A valuable record of two contrarian political thinkers coming together to find common ground.

The noted linguist and leftist stalwart meets Uruguay’s former president in wide-ranging conversation.

Chomsky, whom Mujica calls “the greatest crazy person left, in a world of great conformity,” grew up in the Depression, radicalized by his teenage visits to anarchist bookshops in New York City and a left libertarian ever since. For his part, Mujica was a Maoist guerrilla, but, as he tells moderator Alvídrez, after Uruguay’s military dictatorship ended, “we accepted the rules of liberal democracy.” Known as the “poor” president for retaining his austere lifestyle after being elected, Mujica has his eye largely on crises to come as the environmental situation worsens: He protests that he is not poor, has what he needs, and adds, “the fact is that if the world does not learn to live with a certain sobriety, not to squander, not to waste, if it does not learn this soon, our world will not survive.” In their back-and-forths, Chomsky seems relatively less interested in climate and more in the collapse of democracy, but both agree on a number of points.
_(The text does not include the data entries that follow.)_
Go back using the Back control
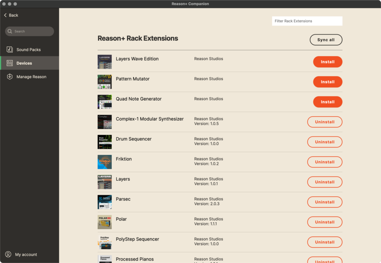This screenshot has width=381, height=263. [x=11, y=15]
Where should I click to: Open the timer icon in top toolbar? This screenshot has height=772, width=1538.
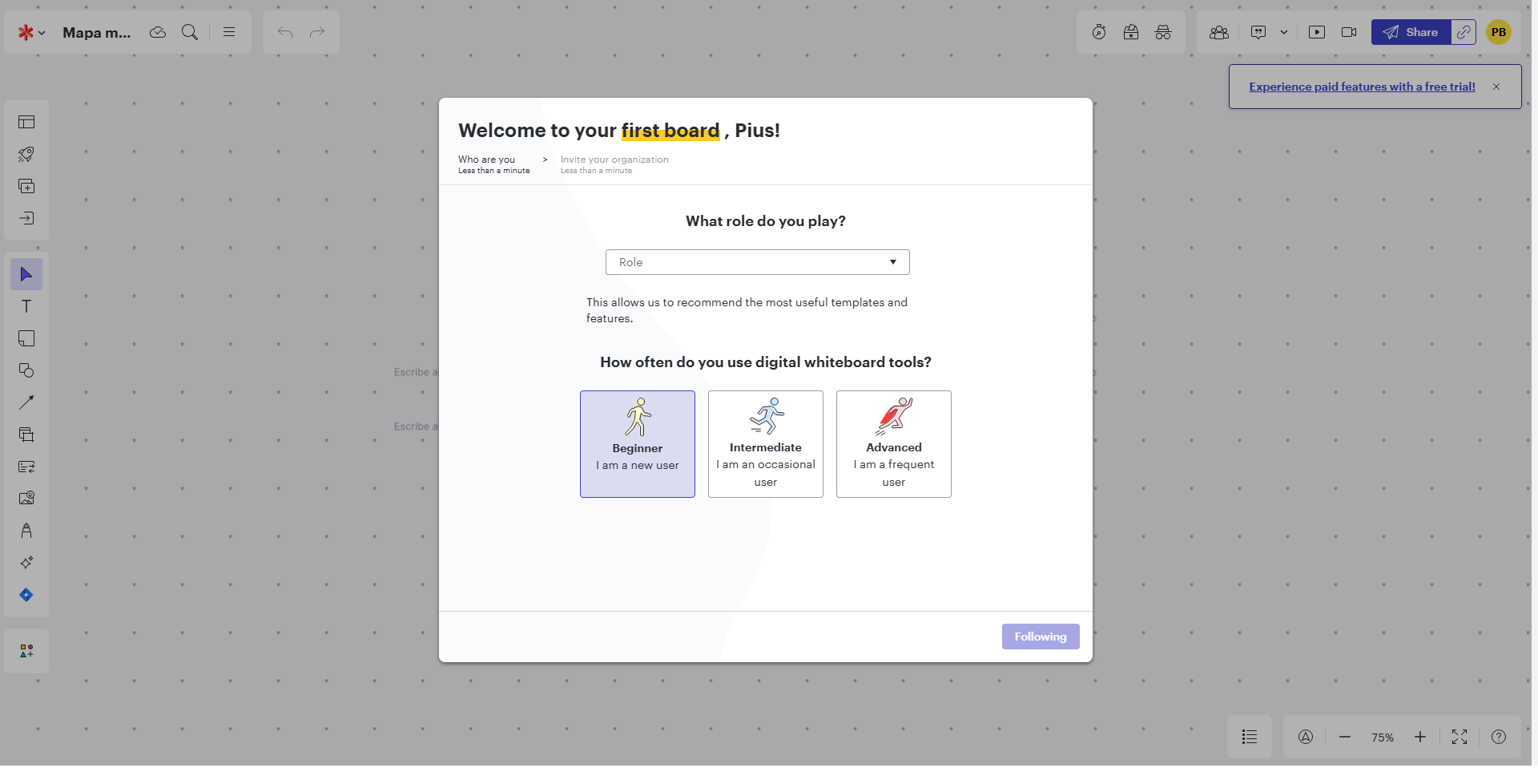(x=1099, y=32)
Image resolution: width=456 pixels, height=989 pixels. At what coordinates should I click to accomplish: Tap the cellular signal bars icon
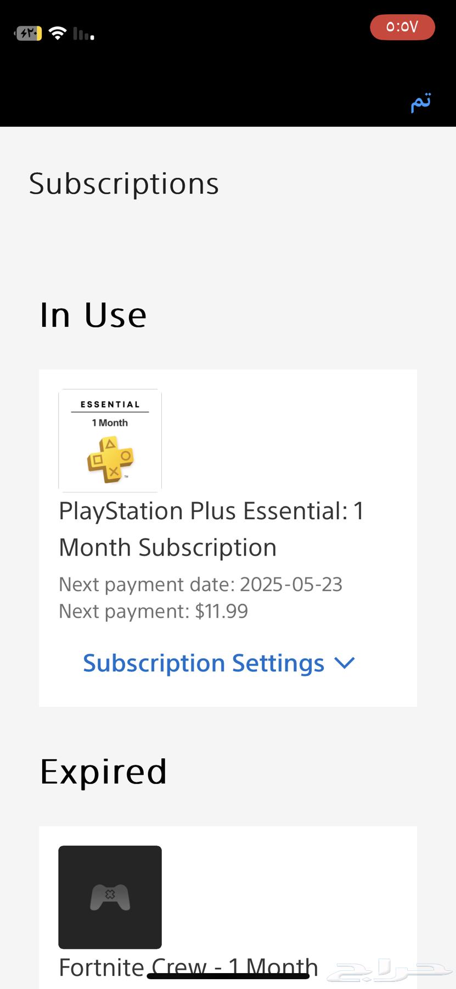click(x=84, y=34)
One is that capitalism is the great enemy: Says Mujica, “Capitalism is a culture, and we must respond to and resist capitalism with a different culture.” Another, with a nod to Chomsky’s long-standing commitment to anarchism, is that no form of authority is legitimate without the express consent of the people affected by it; Chomsky observes that rather than bail out the auto industry in 2008, President Obama could have turned it over to the workers and retooled it to produce high-speed trains, concluding, “If there had been sufficient education and organizing, different decisions could have been made.” Alvídrez does a good job of keeping the conversation moving along, and now that Mujica is no longer with us, it has a certain poignancy.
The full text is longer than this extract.